PROBLEM:
Among the entries below, take the line with "Identify the click" and the line with "Sign up (2408, 23)", and output them and every line between them exactly, with nothing else.
RECORDS TO PROCESS Block Start
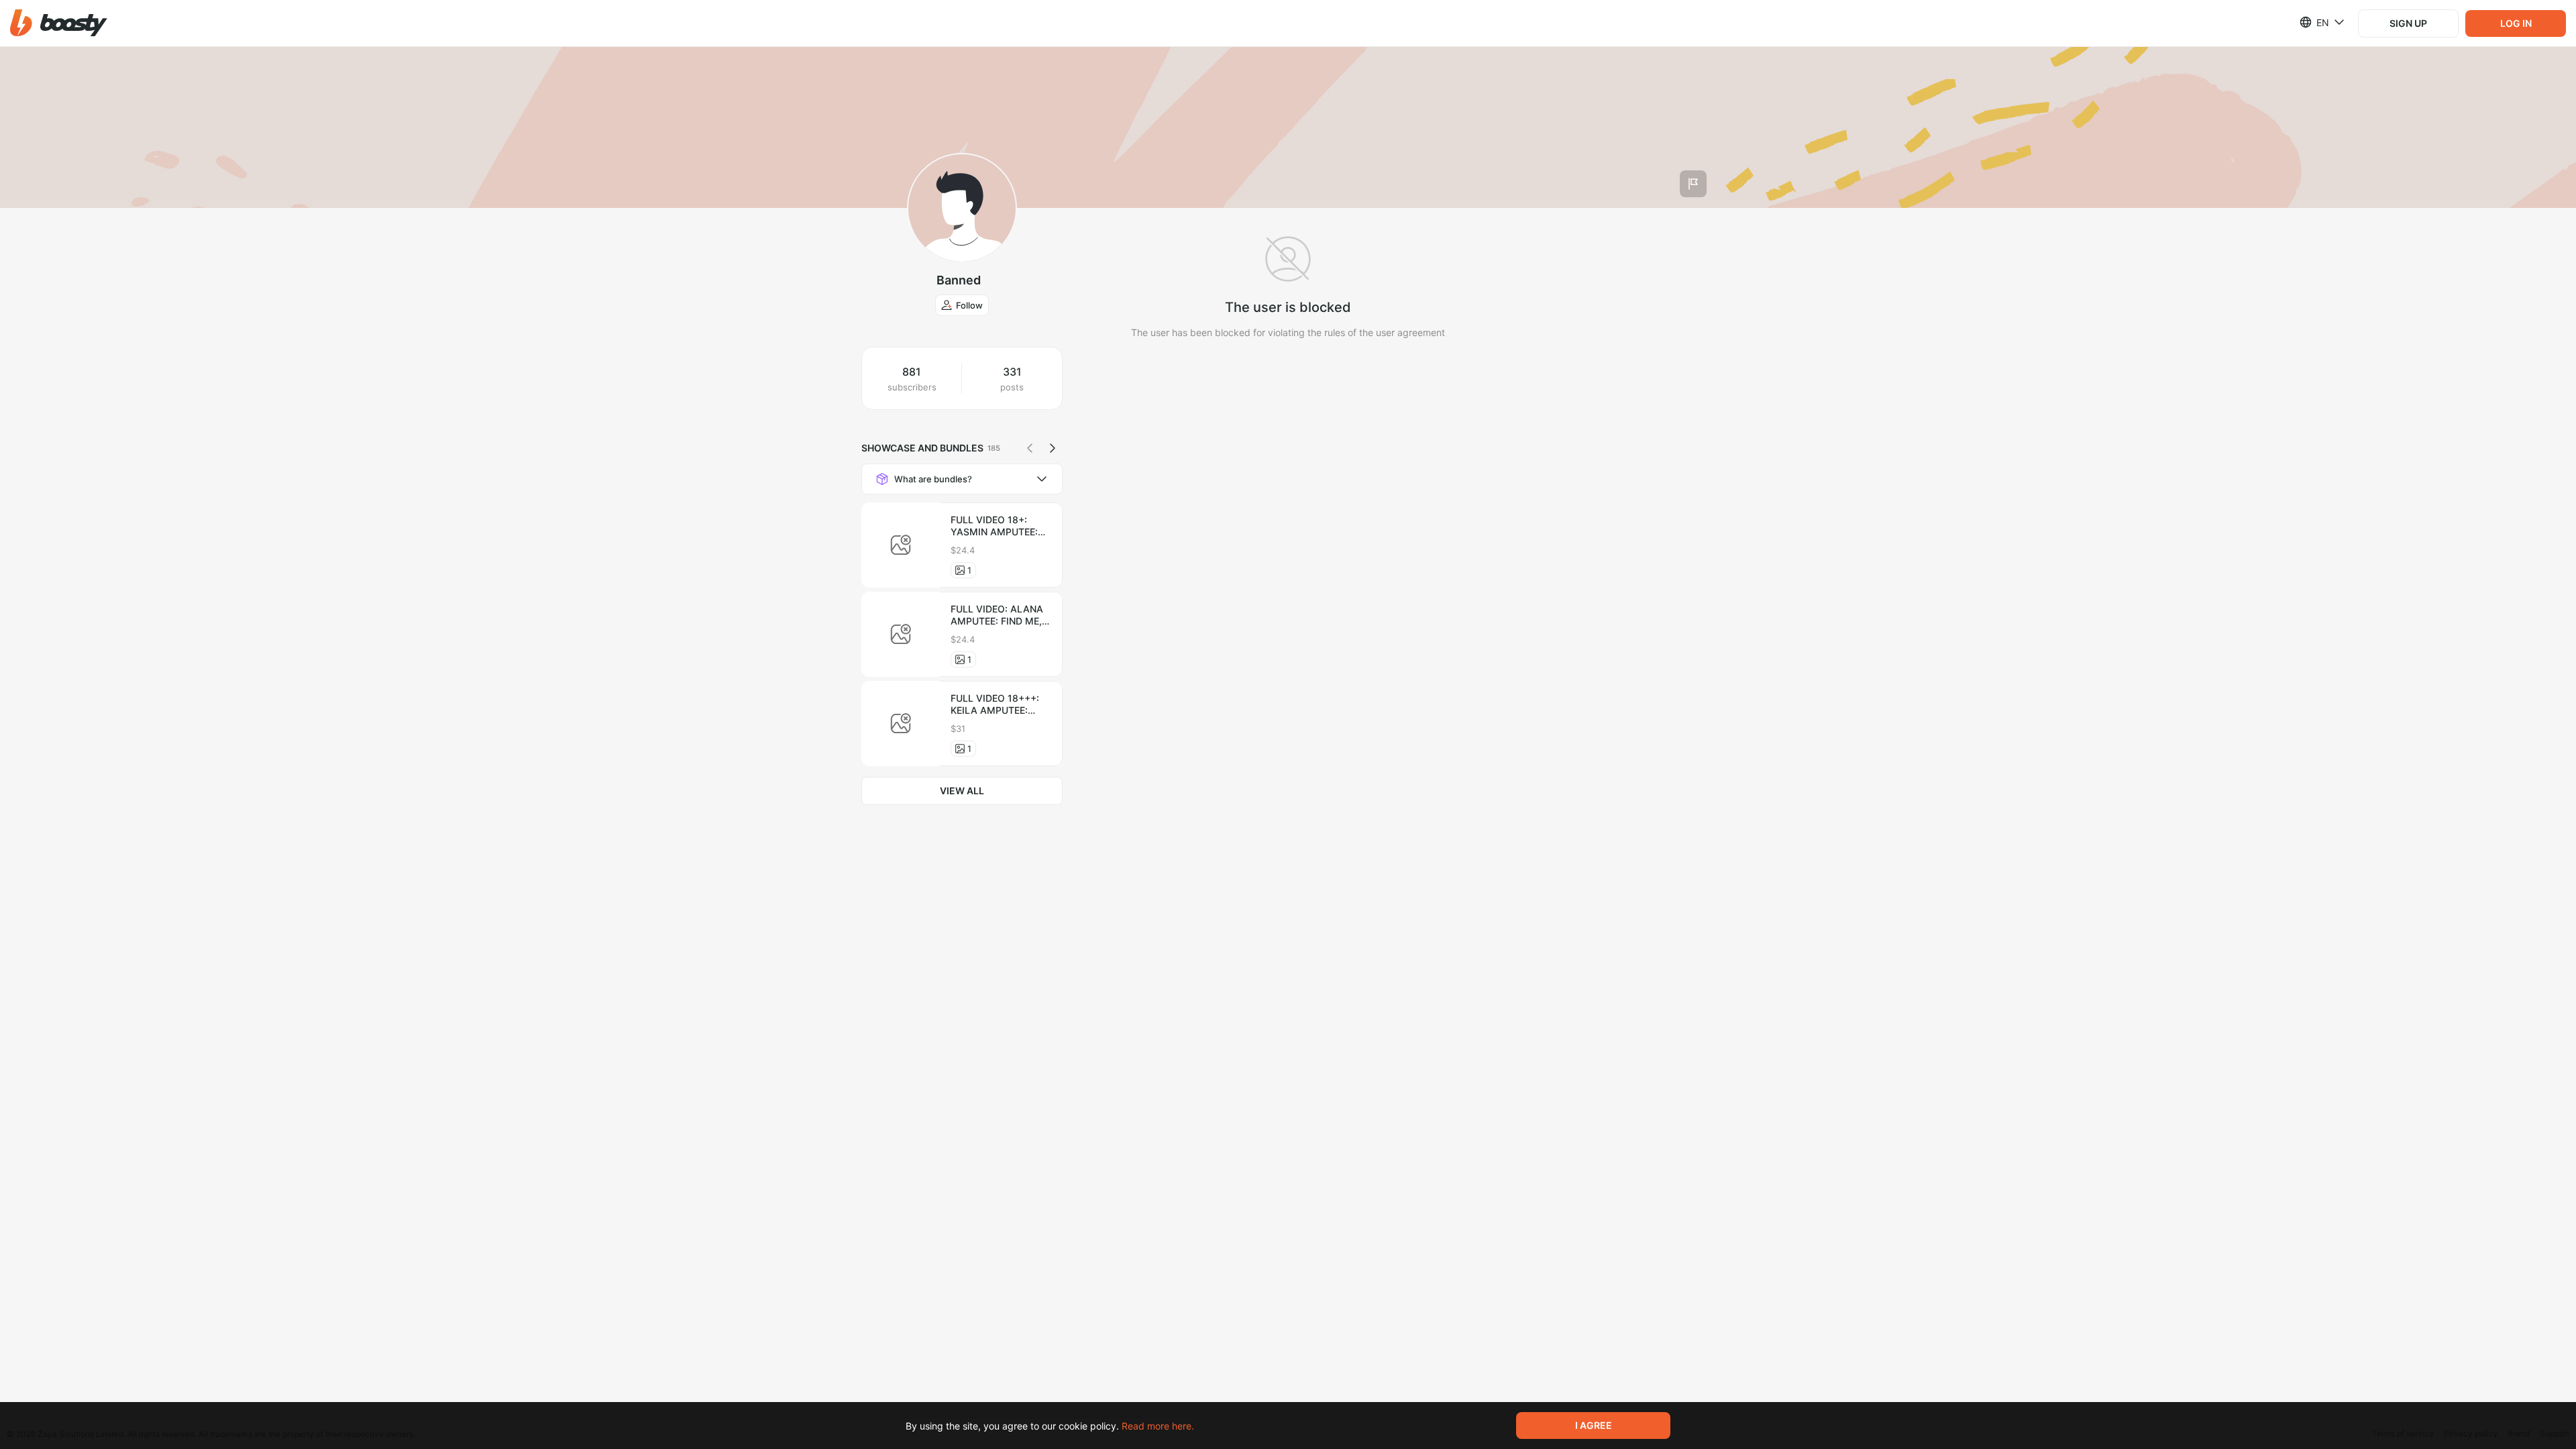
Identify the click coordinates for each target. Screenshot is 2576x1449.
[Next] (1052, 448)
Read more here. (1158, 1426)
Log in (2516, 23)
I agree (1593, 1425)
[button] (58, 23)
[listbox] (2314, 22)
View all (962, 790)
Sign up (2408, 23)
RECORDS TO PROCESS Block End
RECORDS TO PROCESS Block Start
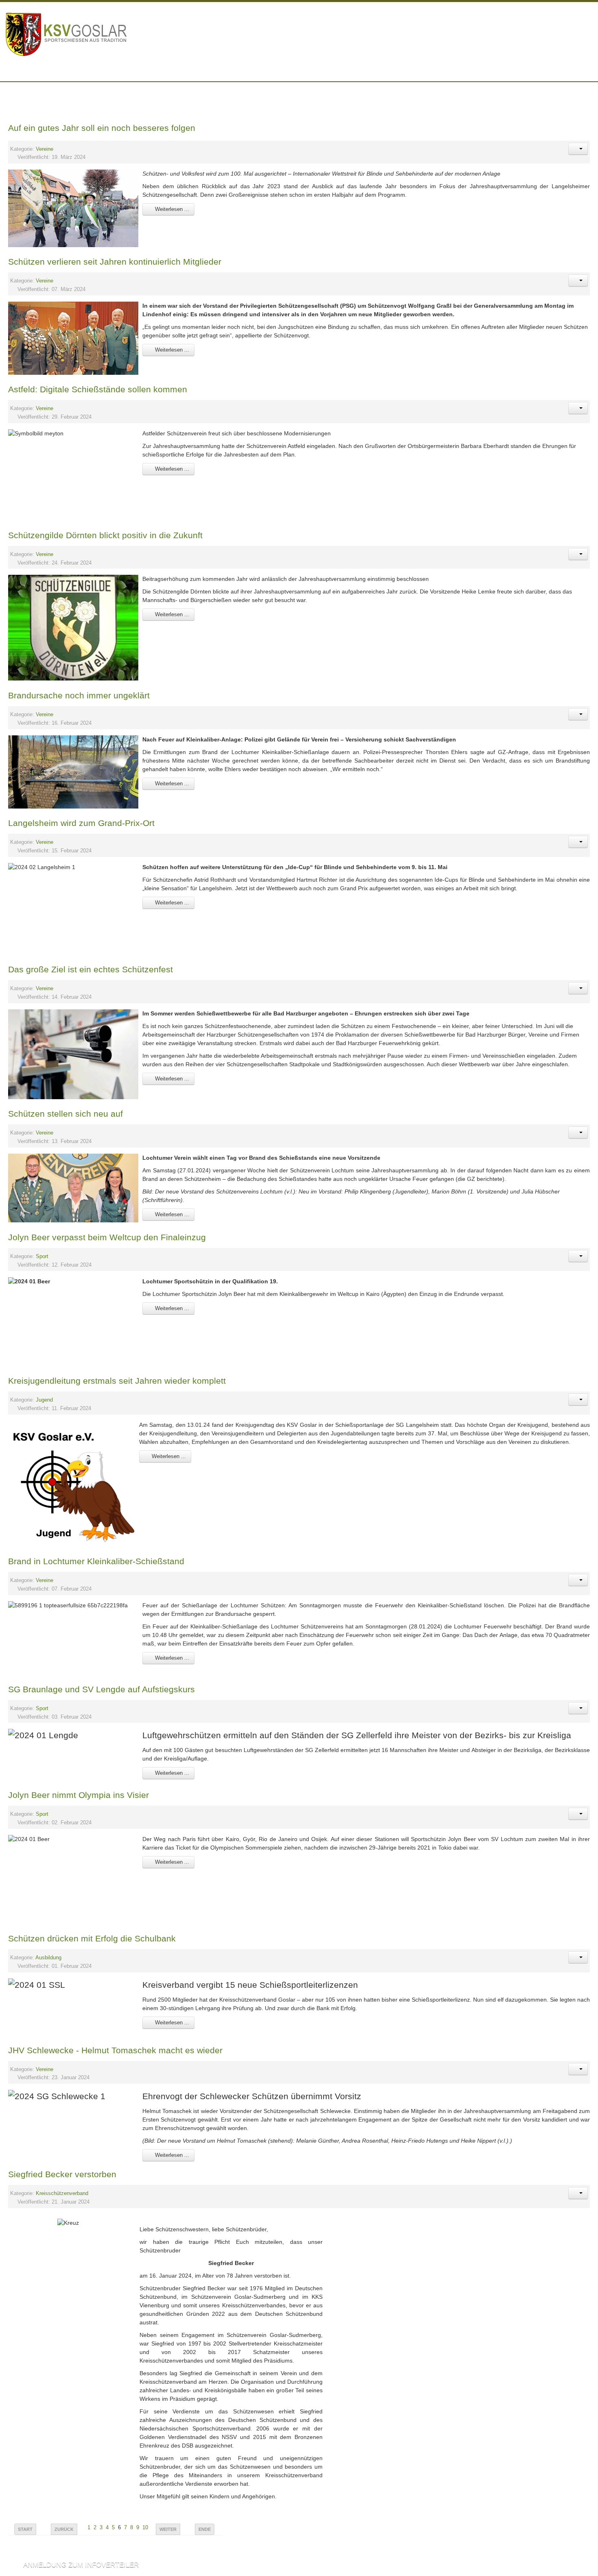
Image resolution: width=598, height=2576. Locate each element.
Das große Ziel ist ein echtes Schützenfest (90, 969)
RECORDS TO PROCESS Block End
RESULT FOR THIS EXERCISE:
Identify the click coordinates for each target. Screenshot is 2576x1449.
[Next] (1052, 448)
Read more here. (1158, 1426)
Log in (2516, 23)
I agree (1593, 1425)
[button] (58, 23)
[listbox] (2314, 22)
View all (962, 790)
Sign up (2408, 23)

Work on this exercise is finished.